Problem:
Search the records for the word "Select" and copy every line in which it occurs.

Records from a dataset:

-=-=-

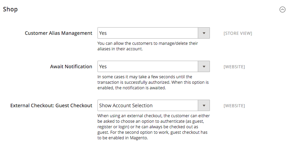The image size is (296, 150).
Task: Click [WEBSITE] scope label beside Await Notification
Action: tap(234, 67)
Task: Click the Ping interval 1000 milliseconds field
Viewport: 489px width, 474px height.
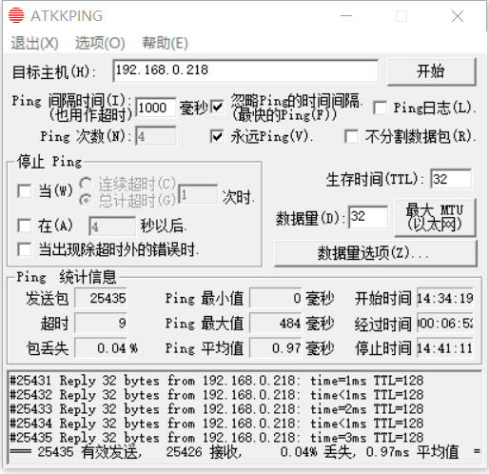Action: pos(155,108)
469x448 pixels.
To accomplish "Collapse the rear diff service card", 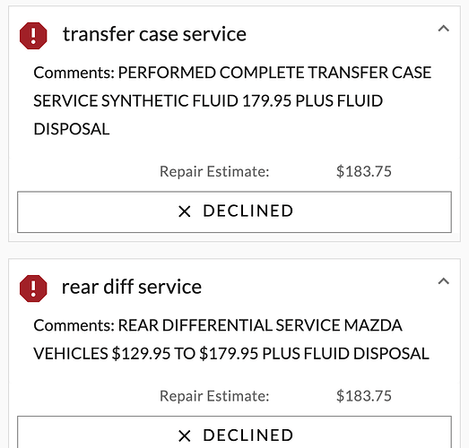I will coord(444,281).
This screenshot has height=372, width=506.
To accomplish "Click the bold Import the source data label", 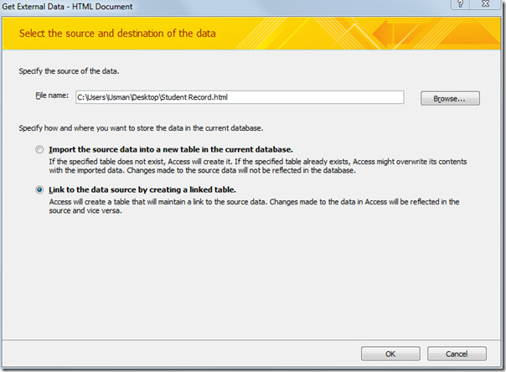I will [x=171, y=150].
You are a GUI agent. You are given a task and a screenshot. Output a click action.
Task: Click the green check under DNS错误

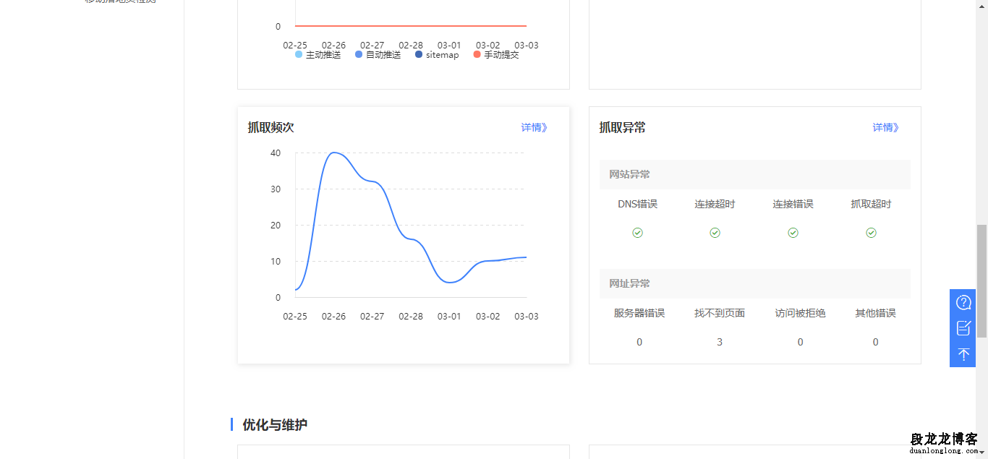pos(637,233)
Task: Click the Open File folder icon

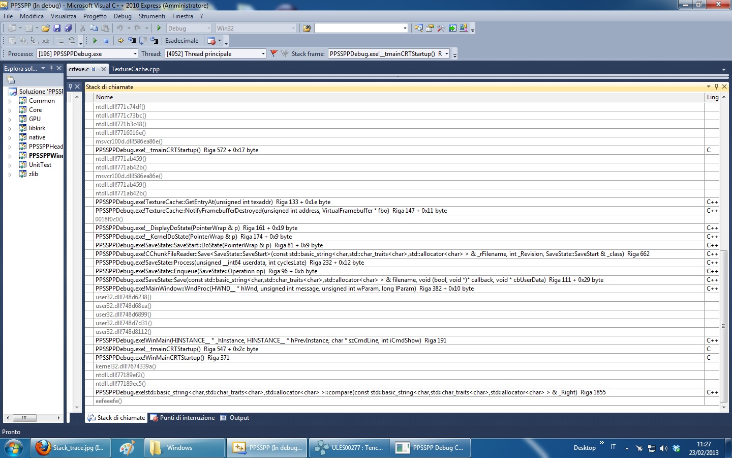Action: point(46,28)
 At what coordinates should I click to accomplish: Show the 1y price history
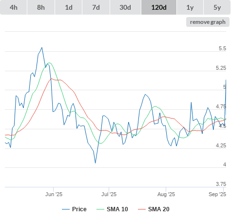(x=190, y=7)
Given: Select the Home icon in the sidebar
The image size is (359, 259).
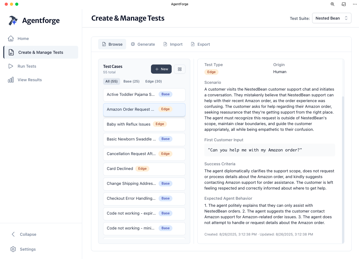Looking at the screenshot, I should coord(11,38).
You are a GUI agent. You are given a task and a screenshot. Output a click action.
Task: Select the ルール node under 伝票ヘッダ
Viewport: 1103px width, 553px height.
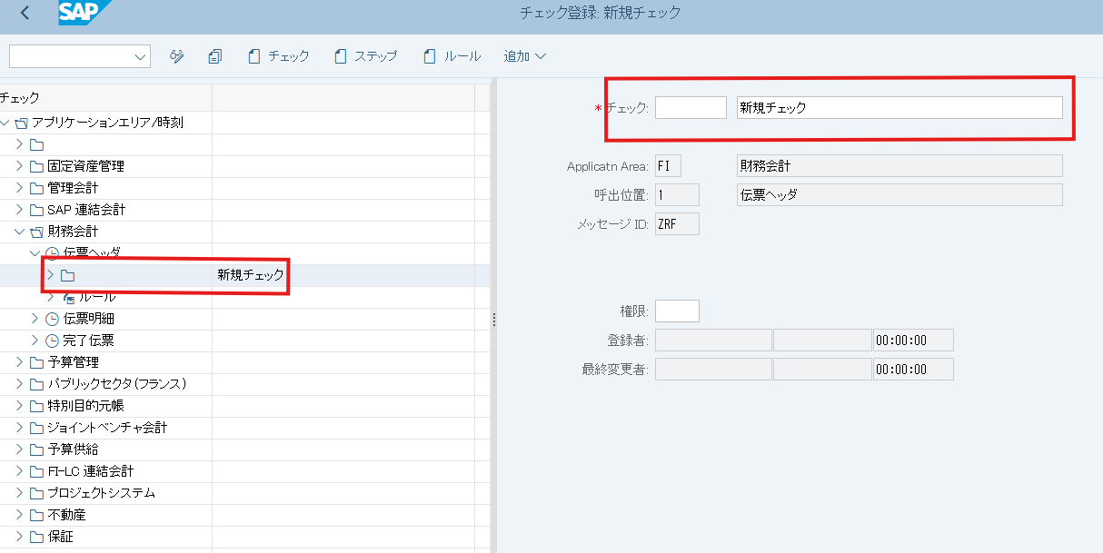(x=96, y=297)
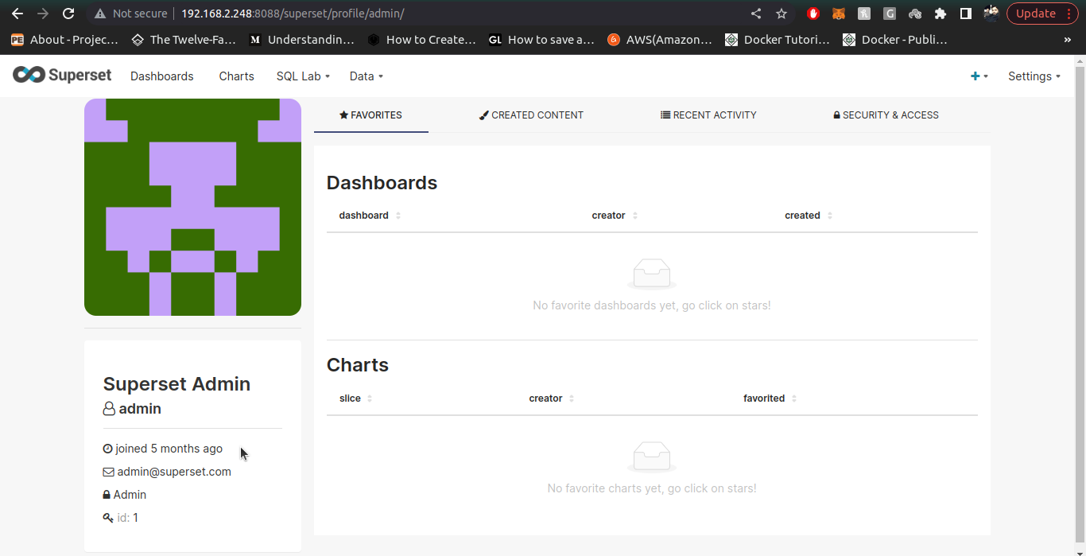Open the Charts navigation link
The image size is (1086, 556).
click(x=236, y=76)
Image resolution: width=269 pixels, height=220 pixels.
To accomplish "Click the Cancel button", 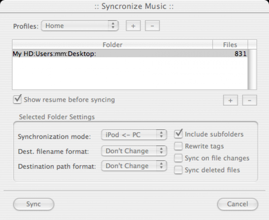I will click(237, 204).
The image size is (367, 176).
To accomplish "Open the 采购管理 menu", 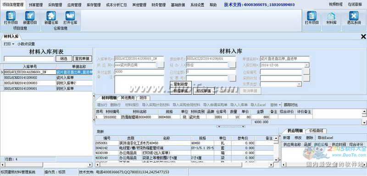I will pyautogui.click(x=55, y=5).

-=-=-

The completed task:
Given: Select the Home icon in the sidebar
Task: Select the ルール node under 伝票ヘッダ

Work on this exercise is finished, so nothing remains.